Wednesday, September 17, 2008

The Economic Meltdown

Business has gone insane.

We've seen corporate scandals, accounting irregularities, criminal convictions, bankruptcies and bailouts. And that’s just in the last six days.

Why? What's going on? Why are all these corporate giants folding? Why is corporate scandal and failure so rampant? What is business doing wrong that causes these instabilities? Where the hell is Adam Smith's invisible hand during these catastrophes?

While the mortgage crisis is the cause of the financial failures, there's a larger problem that isn't getting any attention. Something is deeply wrong with how we do business in America. There is a problem at the root of our business model that leads to decay and failure.


You can choose to blame the government, greed, corruption or the economy.
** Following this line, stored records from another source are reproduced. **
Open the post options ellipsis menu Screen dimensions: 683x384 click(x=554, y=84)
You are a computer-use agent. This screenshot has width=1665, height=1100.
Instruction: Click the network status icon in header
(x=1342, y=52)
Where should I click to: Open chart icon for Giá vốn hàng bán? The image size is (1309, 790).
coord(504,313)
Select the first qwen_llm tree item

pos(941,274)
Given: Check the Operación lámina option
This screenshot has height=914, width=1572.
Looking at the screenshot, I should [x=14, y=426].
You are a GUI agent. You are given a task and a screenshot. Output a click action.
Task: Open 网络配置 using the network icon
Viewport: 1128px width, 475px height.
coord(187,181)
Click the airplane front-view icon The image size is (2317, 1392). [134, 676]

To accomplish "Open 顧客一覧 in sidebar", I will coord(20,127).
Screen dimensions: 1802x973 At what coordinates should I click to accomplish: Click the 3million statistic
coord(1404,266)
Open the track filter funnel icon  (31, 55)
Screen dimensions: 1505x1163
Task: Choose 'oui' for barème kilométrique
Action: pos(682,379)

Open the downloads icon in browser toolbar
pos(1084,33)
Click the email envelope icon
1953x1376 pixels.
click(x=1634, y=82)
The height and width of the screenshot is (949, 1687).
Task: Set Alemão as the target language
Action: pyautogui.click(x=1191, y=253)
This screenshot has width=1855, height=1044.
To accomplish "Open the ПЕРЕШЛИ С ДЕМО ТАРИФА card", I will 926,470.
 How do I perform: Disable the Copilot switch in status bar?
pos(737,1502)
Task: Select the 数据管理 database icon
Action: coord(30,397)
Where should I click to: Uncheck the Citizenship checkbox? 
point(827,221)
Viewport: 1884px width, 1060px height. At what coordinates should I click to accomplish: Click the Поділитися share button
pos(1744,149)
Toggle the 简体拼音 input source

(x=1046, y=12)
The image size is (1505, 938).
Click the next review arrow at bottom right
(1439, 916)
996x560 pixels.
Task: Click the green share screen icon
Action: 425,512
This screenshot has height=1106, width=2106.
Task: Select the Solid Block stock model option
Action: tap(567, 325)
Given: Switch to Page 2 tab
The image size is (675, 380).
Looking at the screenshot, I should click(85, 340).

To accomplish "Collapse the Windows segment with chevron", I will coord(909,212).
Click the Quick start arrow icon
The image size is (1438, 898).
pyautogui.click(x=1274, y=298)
You can argue for more regulation, more oversight, more transparency, more taxes but nothing will solve the problem that corrupts modern business practices.

The deep-rooted failure of modern business is a failure to think in the long term.

In part, this failure comes from John Maynard Keynes and his famous statement "In the long term, we're all dead."

This has become the battle cry of modern business. Short-term thinking predominates amongst the C-suite who measures success in fiscal quarters. We have condensed the entirety of business existence into three month time slices that determine the rise and fall of highly paid executives.

If business is to survive, we must adjust our point of view. Executives must adopt a long term view in order to establish true long-term growth and create real value for shareholders. The failure of these companies is directly attributable to short-term thinking and the inability to see further ahead than the next quarterly report.